» Stored items
______________________________

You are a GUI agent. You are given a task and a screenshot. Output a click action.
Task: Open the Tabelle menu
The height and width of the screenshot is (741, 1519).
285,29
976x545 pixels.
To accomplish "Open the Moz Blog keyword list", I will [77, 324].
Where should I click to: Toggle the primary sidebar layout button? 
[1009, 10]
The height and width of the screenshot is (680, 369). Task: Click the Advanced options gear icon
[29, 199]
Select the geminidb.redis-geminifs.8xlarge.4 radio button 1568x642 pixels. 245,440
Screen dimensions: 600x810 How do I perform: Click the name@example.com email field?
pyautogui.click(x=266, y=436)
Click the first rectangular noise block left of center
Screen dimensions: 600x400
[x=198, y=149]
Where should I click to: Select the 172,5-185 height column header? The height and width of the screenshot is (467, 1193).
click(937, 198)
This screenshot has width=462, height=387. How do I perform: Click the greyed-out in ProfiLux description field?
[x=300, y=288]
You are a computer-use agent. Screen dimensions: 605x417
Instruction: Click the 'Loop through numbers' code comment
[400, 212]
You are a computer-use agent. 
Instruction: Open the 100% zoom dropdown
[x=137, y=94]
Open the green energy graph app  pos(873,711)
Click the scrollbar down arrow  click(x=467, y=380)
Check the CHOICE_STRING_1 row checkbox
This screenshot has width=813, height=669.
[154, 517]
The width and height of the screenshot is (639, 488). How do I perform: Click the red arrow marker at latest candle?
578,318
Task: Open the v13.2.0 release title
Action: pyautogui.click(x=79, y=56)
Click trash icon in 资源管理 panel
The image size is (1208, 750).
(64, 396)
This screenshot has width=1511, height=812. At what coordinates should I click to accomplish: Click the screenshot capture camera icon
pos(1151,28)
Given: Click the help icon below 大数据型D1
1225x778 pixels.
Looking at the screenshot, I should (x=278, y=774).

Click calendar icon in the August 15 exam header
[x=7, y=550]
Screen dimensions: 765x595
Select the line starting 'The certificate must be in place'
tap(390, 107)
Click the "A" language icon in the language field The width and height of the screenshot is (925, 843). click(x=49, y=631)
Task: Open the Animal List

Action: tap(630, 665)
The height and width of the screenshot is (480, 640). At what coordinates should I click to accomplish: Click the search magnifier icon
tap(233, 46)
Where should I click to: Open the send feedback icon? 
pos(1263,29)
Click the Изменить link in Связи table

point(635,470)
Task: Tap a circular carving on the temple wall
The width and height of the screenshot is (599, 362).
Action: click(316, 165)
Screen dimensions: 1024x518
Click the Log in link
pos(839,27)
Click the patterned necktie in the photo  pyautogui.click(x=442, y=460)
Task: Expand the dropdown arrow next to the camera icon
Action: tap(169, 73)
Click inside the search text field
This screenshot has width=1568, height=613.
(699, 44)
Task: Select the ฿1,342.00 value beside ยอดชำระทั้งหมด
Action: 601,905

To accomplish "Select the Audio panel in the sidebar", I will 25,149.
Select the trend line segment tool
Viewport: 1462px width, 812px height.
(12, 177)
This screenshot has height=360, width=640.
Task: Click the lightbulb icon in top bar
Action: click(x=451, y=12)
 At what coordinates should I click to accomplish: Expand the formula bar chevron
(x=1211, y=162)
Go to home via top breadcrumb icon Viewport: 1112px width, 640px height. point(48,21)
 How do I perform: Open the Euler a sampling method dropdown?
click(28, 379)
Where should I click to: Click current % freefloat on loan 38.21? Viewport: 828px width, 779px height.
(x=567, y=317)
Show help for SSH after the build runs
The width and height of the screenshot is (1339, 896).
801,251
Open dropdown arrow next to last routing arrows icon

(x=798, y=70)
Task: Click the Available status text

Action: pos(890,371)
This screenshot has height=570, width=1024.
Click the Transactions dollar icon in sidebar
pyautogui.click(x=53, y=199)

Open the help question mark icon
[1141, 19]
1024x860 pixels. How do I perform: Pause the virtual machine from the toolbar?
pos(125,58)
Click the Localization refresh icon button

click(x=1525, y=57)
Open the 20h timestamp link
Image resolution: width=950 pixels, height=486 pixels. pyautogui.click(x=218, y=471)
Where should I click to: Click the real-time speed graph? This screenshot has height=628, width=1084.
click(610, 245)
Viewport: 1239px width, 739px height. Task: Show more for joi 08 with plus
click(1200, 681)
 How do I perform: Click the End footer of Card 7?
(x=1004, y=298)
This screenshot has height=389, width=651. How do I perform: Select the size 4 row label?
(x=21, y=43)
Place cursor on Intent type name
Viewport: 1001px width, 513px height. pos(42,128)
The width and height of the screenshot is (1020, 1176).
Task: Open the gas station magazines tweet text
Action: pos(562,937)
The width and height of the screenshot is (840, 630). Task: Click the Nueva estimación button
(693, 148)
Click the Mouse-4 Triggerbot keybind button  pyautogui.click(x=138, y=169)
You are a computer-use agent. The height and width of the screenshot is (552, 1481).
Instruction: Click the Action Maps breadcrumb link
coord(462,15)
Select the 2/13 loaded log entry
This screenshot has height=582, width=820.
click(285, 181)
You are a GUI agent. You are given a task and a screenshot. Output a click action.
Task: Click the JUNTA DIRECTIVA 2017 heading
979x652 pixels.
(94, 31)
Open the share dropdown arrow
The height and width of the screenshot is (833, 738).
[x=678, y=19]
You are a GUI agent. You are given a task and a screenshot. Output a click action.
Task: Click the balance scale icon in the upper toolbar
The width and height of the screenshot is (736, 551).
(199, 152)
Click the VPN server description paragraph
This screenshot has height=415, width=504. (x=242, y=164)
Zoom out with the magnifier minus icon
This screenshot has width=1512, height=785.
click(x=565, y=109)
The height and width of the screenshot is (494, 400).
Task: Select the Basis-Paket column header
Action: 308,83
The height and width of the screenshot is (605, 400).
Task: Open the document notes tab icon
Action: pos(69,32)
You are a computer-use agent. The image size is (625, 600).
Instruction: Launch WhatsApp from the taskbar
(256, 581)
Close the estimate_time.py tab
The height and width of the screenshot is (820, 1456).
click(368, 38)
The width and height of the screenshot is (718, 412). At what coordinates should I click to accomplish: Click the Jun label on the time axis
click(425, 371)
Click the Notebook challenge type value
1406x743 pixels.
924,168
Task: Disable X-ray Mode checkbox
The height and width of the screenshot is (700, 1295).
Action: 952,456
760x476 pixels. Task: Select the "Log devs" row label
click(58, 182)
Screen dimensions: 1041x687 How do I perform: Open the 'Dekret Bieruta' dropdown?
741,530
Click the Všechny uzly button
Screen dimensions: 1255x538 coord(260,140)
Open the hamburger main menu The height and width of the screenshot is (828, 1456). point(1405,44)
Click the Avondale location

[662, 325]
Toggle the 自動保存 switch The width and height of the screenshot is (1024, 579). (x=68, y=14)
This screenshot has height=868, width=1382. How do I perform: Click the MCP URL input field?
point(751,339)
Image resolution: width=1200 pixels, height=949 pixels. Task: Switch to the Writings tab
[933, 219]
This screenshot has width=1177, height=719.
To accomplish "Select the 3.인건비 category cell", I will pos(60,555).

______________________________

» Problem to solve
Every entry must appear in the answer exactly as written.

» Result for this exercise
You are a GUI agent. You are given a task and a screenshot. Output a click action.
Task: Open the Tabelle menu
The height and width of the screenshot is (741, 1519).
285,29
976x545 pixels.
To accomplish "Open the Moz Blog keyword list", I will [77, 324].
Where should I click to: Toggle the primary sidebar layout button? 
[1009, 10]
The height and width of the screenshot is (680, 369). Task: Click the Advanced options gear icon
[29, 199]
Select the geminidb.redis-geminifs.8xlarge.4 radio button 1568x642 pixels. 245,440
Screen dimensions: 600x810 How do I perform: Click the name@example.com email field?
pyautogui.click(x=266, y=436)
Click the first rectangular noise block left of center
Screen dimensions: 600x400
[x=198, y=149]
Where should I click to: Select the 172,5-185 height column header? The height and width of the screenshot is (467, 1193).
click(937, 198)
This screenshot has width=462, height=387. How do I perform: Click the greyed-out in ProfiLux description field?
[x=300, y=288]
You are a computer-use agent. Screen dimensions: 605x417
Instruction: Click the 'Loop through numbers' code comment
[400, 212]
You are a computer-use agent. 
Instruction: Open the 100% zoom dropdown
[x=137, y=94]
Open the green energy graph app  pos(873,711)
Click the scrollbar down arrow  click(x=467, y=380)
Check the CHOICE_STRING_1 row checkbox
This screenshot has width=813, height=669.
[154, 517]
The width and height of the screenshot is (639, 488). How do I perform: Click the red arrow marker at latest candle?
578,318
Task: Open the v13.2.0 release title
Action: pyautogui.click(x=79, y=56)
Click trash icon in 资源管理 panel
The image size is (1208, 750).
(64, 396)
This screenshot has width=1511, height=812. At what coordinates should I click to accomplish: Click the screenshot capture camera icon
pos(1151,28)
Given: Click the help icon below 大数据型D1
1225x778 pixels.
Looking at the screenshot, I should (x=278, y=774).

Click calendar icon in the August 15 exam header
[x=7, y=550]
Screen dimensions: 765x595
Select the line starting 'The certificate must be in place'
tap(390, 107)
Click the "A" language icon in the language field The width and height of the screenshot is (925, 843). click(x=49, y=631)
Task: Open the Animal List

Action: tap(630, 665)
The height and width of the screenshot is (480, 640). At what coordinates should I click to accomplish: Click the search magnifier icon
tap(233, 46)
Where should I click to: Open the send feedback icon? 
pos(1263,29)
Click the Изменить link in Связи table

point(635,470)
Task: Tap a circular carving on the temple wall
The width and height of the screenshot is (599, 362).
Action: click(316, 165)
Screen dimensions: 1024x518
Click the Log in link
pos(839,27)
Click the patterned necktie in the photo  pyautogui.click(x=442, y=460)
Task: Expand the dropdown arrow next to the camera icon
Action: tap(169, 73)
Click inside the search text field
This screenshot has width=1568, height=613.
(699, 44)
Task: Select the ฿1,342.00 value beside ยอดชำระทั้งหมด
Action: 601,905

To accomplish "Select the Audio panel in the sidebar", I will 25,149.
Select the trend line segment tool
Viewport: 1462px width, 812px height.
(12, 177)
This screenshot has height=360, width=640.
Task: Click the lightbulb icon in top bar
Action: click(x=451, y=12)
 At what coordinates should I click to accomplish: Expand the formula bar chevron
(x=1211, y=162)
Go to home via top breadcrumb icon Viewport: 1112px width, 640px height. point(48,21)
 How do I perform: Open the Euler a sampling method dropdown?
click(28, 379)
Where should I click to: Click current % freefloat on loan 38.21? Viewport: 828px width, 779px height.
(x=567, y=317)
Show help for SSH after the build runs
The width and height of the screenshot is (1339, 896).
801,251
Open dropdown arrow next to last routing arrows icon

(x=798, y=70)
Task: Click the Available status text

Action: pos(890,371)
This screenshot has height=570, width=1024.
Click the Transactions dollar icon in sidebar
pyautogui.click(x=53, y=199)

Open the help question mark icon
[1141, 19]
1024x860 pixels. How do I perform: Pause the virtual machine from the toolbar?
pos(125,58)
Click the Localization refresh icon button

click(x=1525, y=57)
Open the 20h timestamp link
Image resolution: width=950 pixels, height=486 pixels. pyautogui.click(x=218, y=471)
Where should I click to: Click the real-time speed graph? This screenshot has height=628, width=1084.
click(610, 245)
Viewport: 1239px width, 739px height. Task: Show more for joi 08 with plus
click(1200, 681)
 How do I perform: Click the End footer of Card 7?
(x=1004, y=298)
This screenshot has height=389, width=651. How do I perform: Select the size 4 row label?
(x=21, y=43)
Place cursor on Intent type name
Viewport: 1001px width, 513px height. pos(42,128)
The width and height of the screenshot is (1020, 1176).
Task: Open the gas station magazines tweet text
Action: pos(562,937)
The width and height of the screenshot is (840, 630). Task: Click the Nueva estimación button
(693, 148)
Click the Mouse-4 Triggerbot keybind button  pyautogui.click(x=138, y=169)
You are a computer-use agent. The height and width of the screenshot is (552, 1481).
Instruction: Click the Action Maps breadcrumb link
coord(462,15)
Select the 2/13 loaded log entry
This screenshot has height=582, width=820.
click(285, 181)
You are a GUI agent. You are given a task and a screenshot. Output a click action.
Task: Click the JUNTA DIRECTIVA 2017 heading
979x652 pixels.
(94, 31)
Open the share dropdown arrow
The height and width of the screenshot is (833, 738).
[x=678, y=19]
You are a GUI agent. You are given a task and a screenshot. Output a click action.
Task: Click the balance scale icon in the upper toolbar
The width and height of the screenshot is (736, 551).
(199, 152)
Click the VPN server description paragraph
This screenshot has height=415, width=504. (x=242, y=164)
Zoom out with the magnifier minus icon
This screenshot has width=1512, height=785.
click(x=565, y=109)
The height and width of the screenshot is (494, 400).
Task: Select the Basis-Paket column header
Action: 308,83
The height and width of the screenshot is (605, 400).
Task: Open the document notes tab icon
Action: pos(69,32)
You are a computer-use agent. The image size is (625, 600).
Instruction: Launch WhatsApp from the taskbar
(256, 581)
Close the estimate_time.py tab
The height and width of the screenshot is (820, 1456).
click(368, 38)
The width and height of the screenshot is (718, 412). At what coordinates should I click to accomplish: Click the Jun label on the time axis
click(425, 371)
Click the Notebook challenge type value
1406x743 pixels.
924,168
Task: Disable X-ray Mode checkbox
The height and width of the screenshot is (700, 1295).
Action: 952,456
760x476 pixels. Task: Select the "Log devs" row label
click(58, 182)
Screen dimensions: 1041x687 How do I perform: Open the 'Dekret Bieruta' dropdown?
741,530
Click the Všechny uzly button
Screen dimensions: 1255x538 coord(260,140)
Open the hamburger main menu The height and width of the screenshot is (828, 1456). point(1405,44)
Click the Avondale location

[662, 325]
Toggle the 自動保存 switch The width and height of the screenshot is (1024, 579). (x=68, y=14)
This screenshot has height=868, width=1382. How do I perform: Click the MCP URL input field?
point(751,339)
Image resolution: width=1200 pixels, height=949 pixels. Task: Switch to the Writings tab
[933, 219]
This screenshot has width=1177, height=719.
To accomplish "Select the 3.인건비 category cell", I will pos(60,555).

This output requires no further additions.